The Eiffel Tower was designed by French engineer, Gustave Eiffel. It was built from 1887–89 as the entrance to the World's Fair in 1889. Despite initial criticism, it quickly became something of a cultural icon. The tower is 1,063ft tall and was the tallest man-made structure in the world - a title that it held onto until the Chrysler Building in New York was completed 40 years later. The tower was also successful from a financial perspective and remains the world's most visited paid monument in the world to this day. 

Anything Paris can do, London can do better.

British Member of Parliament and railway magnate Sir Edward Watkin decided London should have a tower to rival the tower in Paris. He organised a design competition (you can view the entries here), before settling on a design that bore more than a passing resemblance to the Paris tower - but 300ft taller. 

Watkin's motives were not all nationalistic though. His railway company, The Metropolitan Railway, was expanding its network into outer London. Watkin believed that the tower would attract day trippers to travel on his railway, and would help sell housing on the land adjacent to the railway. 

Iterative and Incremental Delivery

Work on the tower and the surrounding area began in 1891. Watkins designed a sizable pleasure garden, with the tower being the centerpiece. The park contained soccer pitches, a cricket ground, a running track, bandstands, a golf course and a theater. 

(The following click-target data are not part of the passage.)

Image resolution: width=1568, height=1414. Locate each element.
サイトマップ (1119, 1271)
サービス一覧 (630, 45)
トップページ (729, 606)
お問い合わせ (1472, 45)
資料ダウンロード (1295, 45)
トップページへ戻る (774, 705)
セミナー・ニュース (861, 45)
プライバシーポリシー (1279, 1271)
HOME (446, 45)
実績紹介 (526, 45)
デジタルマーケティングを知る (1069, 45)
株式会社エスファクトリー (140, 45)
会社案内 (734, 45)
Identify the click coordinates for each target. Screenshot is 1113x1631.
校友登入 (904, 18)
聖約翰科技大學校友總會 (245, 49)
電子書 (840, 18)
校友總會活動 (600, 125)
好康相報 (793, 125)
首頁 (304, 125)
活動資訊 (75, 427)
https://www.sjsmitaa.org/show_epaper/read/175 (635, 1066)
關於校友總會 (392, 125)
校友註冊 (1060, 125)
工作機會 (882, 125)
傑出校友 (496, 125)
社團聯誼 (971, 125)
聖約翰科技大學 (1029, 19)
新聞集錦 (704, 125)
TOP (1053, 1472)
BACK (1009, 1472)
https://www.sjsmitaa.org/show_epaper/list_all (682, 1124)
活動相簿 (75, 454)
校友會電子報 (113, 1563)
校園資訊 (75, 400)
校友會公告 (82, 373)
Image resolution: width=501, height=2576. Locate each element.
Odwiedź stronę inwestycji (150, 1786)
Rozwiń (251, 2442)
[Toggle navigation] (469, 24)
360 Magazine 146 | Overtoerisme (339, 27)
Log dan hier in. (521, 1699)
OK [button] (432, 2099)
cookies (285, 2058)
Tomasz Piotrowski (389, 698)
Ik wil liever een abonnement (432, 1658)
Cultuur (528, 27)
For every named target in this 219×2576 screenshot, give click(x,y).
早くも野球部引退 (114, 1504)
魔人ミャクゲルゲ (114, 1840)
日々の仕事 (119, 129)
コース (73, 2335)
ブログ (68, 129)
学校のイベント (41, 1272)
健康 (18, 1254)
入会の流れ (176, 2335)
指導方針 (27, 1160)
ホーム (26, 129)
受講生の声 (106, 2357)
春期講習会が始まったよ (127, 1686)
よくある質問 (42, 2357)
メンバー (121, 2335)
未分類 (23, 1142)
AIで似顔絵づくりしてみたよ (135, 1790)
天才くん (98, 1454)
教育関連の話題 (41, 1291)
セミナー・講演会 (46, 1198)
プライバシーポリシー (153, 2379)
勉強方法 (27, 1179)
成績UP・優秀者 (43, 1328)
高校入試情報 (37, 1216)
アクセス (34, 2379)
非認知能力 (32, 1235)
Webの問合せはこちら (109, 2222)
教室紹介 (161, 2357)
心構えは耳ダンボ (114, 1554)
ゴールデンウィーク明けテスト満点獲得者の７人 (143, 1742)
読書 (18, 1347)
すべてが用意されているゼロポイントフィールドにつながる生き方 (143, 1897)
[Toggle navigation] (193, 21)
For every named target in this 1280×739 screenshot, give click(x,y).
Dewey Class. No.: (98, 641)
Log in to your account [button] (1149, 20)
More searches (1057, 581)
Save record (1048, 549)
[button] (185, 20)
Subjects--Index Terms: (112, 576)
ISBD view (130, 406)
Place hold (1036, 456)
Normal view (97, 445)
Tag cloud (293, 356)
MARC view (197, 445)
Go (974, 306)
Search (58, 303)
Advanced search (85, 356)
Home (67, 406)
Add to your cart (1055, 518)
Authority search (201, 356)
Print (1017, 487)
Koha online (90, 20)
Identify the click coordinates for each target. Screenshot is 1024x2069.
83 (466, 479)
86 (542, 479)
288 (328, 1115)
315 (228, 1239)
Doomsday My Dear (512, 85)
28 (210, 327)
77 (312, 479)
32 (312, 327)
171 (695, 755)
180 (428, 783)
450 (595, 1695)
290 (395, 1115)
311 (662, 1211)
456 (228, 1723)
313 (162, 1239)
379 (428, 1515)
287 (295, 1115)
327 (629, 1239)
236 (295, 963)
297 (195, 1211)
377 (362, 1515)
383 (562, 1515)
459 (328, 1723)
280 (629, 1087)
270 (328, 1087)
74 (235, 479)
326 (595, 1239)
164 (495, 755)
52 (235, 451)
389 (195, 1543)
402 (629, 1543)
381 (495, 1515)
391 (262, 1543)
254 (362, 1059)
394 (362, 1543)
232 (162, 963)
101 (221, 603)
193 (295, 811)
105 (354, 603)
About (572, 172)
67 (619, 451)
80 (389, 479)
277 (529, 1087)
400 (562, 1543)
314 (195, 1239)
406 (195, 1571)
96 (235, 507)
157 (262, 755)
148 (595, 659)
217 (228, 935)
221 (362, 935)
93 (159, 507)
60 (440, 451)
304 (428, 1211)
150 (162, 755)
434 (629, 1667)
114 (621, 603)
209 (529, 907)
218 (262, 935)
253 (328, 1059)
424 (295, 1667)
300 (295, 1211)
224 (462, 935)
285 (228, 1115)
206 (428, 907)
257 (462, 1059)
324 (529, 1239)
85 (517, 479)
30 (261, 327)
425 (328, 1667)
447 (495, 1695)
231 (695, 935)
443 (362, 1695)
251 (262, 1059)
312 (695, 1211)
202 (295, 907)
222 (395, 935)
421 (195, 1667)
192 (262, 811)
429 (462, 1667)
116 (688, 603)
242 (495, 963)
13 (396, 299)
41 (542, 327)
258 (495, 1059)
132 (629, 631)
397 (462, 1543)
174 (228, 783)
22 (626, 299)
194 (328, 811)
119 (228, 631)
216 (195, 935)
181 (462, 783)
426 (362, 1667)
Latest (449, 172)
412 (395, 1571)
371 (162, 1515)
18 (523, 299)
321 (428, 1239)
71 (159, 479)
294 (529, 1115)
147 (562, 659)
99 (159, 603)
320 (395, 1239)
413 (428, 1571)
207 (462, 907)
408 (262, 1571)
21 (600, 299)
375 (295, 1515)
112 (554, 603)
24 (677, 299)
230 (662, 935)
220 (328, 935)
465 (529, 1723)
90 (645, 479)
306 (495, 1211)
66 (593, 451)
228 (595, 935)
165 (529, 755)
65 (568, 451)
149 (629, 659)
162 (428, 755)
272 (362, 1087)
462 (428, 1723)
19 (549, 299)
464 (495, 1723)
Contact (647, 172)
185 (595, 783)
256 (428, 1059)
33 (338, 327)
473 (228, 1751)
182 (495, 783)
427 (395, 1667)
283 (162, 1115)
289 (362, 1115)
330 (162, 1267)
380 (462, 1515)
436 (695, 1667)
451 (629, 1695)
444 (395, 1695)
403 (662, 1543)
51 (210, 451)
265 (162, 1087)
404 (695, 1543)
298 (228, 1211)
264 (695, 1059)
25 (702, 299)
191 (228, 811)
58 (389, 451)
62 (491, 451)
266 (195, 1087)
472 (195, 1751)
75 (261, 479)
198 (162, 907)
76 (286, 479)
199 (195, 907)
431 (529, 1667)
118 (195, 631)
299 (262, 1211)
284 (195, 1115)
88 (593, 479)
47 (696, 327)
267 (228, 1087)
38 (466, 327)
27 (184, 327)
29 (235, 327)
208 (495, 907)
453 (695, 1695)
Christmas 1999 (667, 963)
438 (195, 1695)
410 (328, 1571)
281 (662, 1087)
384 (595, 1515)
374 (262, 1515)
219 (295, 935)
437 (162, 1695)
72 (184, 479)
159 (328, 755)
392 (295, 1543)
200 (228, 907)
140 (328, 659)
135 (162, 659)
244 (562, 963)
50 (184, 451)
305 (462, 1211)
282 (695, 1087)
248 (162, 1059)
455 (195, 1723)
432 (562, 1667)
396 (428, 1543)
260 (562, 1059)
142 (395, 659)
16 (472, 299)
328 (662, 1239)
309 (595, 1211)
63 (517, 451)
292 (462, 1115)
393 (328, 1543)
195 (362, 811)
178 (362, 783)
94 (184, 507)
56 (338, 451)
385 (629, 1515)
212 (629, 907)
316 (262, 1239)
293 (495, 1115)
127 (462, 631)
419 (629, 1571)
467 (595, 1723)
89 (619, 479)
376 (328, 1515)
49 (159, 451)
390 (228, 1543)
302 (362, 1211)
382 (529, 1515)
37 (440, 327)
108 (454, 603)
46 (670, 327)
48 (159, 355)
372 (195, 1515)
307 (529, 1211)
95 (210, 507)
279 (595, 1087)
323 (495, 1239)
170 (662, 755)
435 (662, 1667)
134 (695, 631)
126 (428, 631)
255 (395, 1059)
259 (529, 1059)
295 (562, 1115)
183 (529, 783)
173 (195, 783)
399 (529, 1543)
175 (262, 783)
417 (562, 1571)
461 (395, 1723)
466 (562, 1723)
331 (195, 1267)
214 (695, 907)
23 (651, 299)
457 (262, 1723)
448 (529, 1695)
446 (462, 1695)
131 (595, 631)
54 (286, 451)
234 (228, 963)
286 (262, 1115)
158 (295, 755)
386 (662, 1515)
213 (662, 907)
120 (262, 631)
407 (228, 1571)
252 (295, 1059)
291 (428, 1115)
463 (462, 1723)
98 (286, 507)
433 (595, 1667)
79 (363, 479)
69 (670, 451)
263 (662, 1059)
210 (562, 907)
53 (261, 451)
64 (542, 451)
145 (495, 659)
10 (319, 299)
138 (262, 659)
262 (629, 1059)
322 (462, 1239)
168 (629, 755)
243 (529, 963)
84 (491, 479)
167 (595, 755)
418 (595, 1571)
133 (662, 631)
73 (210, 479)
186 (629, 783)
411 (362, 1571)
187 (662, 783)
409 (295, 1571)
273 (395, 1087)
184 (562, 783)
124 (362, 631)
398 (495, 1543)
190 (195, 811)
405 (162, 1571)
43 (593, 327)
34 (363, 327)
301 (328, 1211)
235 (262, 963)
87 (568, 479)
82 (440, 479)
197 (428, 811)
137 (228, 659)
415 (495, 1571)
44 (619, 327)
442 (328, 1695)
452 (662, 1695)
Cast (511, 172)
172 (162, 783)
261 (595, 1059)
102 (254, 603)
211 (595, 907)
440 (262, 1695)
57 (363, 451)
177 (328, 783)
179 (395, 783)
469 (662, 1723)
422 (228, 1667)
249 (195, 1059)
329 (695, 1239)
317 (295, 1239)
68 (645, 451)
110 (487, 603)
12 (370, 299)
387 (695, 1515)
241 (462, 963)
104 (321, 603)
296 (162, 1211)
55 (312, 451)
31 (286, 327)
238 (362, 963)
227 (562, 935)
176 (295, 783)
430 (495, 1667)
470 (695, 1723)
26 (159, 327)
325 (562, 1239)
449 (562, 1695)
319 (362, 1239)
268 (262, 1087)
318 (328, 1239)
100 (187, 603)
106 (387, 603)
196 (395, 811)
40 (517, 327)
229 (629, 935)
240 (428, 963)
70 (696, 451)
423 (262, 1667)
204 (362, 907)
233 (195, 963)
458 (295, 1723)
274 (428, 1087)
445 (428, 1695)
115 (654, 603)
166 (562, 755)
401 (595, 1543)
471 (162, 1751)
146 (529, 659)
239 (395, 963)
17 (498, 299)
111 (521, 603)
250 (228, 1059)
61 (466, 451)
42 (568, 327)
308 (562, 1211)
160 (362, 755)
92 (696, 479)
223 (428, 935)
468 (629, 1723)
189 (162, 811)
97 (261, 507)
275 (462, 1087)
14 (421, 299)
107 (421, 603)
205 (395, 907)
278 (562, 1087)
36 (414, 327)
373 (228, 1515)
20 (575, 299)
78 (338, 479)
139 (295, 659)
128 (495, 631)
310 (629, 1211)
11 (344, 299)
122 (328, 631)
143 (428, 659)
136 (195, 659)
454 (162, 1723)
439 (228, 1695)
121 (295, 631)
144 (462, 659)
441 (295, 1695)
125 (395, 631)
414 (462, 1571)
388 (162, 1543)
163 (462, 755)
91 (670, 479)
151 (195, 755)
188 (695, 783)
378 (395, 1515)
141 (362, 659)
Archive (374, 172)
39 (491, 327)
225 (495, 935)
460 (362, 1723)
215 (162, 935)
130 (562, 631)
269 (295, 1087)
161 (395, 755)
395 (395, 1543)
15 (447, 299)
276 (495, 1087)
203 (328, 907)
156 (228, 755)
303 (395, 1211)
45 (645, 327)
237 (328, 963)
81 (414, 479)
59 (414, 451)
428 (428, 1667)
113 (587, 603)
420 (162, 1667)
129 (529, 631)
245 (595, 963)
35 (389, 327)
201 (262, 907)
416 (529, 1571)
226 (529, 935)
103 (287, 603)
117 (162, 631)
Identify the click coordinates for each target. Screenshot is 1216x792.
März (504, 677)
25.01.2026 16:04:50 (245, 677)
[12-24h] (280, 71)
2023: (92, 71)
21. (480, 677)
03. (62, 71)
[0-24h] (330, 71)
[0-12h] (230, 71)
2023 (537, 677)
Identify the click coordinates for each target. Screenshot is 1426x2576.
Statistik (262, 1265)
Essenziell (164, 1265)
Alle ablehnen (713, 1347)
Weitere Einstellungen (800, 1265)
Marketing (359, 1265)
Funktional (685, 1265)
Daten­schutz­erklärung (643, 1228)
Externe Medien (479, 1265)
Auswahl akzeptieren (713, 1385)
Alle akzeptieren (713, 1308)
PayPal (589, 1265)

The tower and park were not funded by the public purse and Watkin's company needed a steady cash flow. Therefore they chose to deliver in a way that would be familiar to modern-day software-developers and Agile evangelists. They went for an iterative and incremental approach, delivering value as early as possible, and releasing additional features over time. With this in mind, the park opened while the park was still being constructed with what we would call an MVP - the Minimum Viable Product.

The MVP - Minimum Viable Product

MVP is defined as is a product with just enough features to gather validated learning about the product and its continued development. For Watkin, this meant opening the park for soccer matches. In October 1893, as soon as he was able, he opened the park to cater for soccer matches on Saturdays. Watkin's team gradually expanded the gardens whilst work continued on the tower. By taking this Agile approach, Watkin was able to realize value early and capitalize on the public interest in the project. 

Watkin's Tower - the first Iteration

In 1895, the first phase of the tower was complete. Sticking to Agile principles, Watkin decided to open the partially completed tower to the public. This approach allowed visitors the opportunity to climb the first part of the tower and experience views over London. The tower stood at 154ft high at the time and attracted 12,000 visitors in its first year. 

The End for the Tower...

Unfortunately the tower was never extended beyond this first iteration. The foundations were found to be unstable and there were issues with subsidence. The project was killed off and the construction company that had been created for the sole purpose of building the tower was placed into voluntary liquidation. The tower was declared unsafe the following year, and was eventually demolished in 1904. 

...But not for the Park

While the tower was not a success, the park and pleasure gardens continued to be popular. Rather than sticking with the original business case, Metropolitan Rail learned from their MVP and decided to expand the sports facilities. They added cycling and rowing facilities and ice skating in the winter months. By 1918, there were over 100 sports clubs using the facilities at the park. The park was selected as the site for the British Empire Exhibition in 1924 and the 125,000-capacity British Empire Exhibition Stadium was built over the foundations of the ill-fated tower.  The stadium later became known as Wembley Stadium.

Map of the British Empire Exhibition in 1924. The Stadium was built over the site of the tower.

Map of the British Empire Exhibition in 1924. The Stadium was built over the site of the tower.

Wembley Park continues to attract huge crowds to this day for both music and sporting events at Wembley Stadium. The park went on to host the 1948 Olympics, and the stadium was again used as a venue for the 2012 Summer Olympics.

The modern-day stadium at Wembley Park.

The modern-day stadium at Wembley Park.

 

Lessons for today's Agile Projects

While London never got its tower to rival that of Paris, the project makes a good case for taking an Agile outlook. By releasing an MVP, the site owners were able to determine what was popular with visitors. When the tower ran into difficulty, the Metropolitan Railway Company were able to take the learnings from the MVP and apply them - ensuring the park delivered value as a popular sporting venue.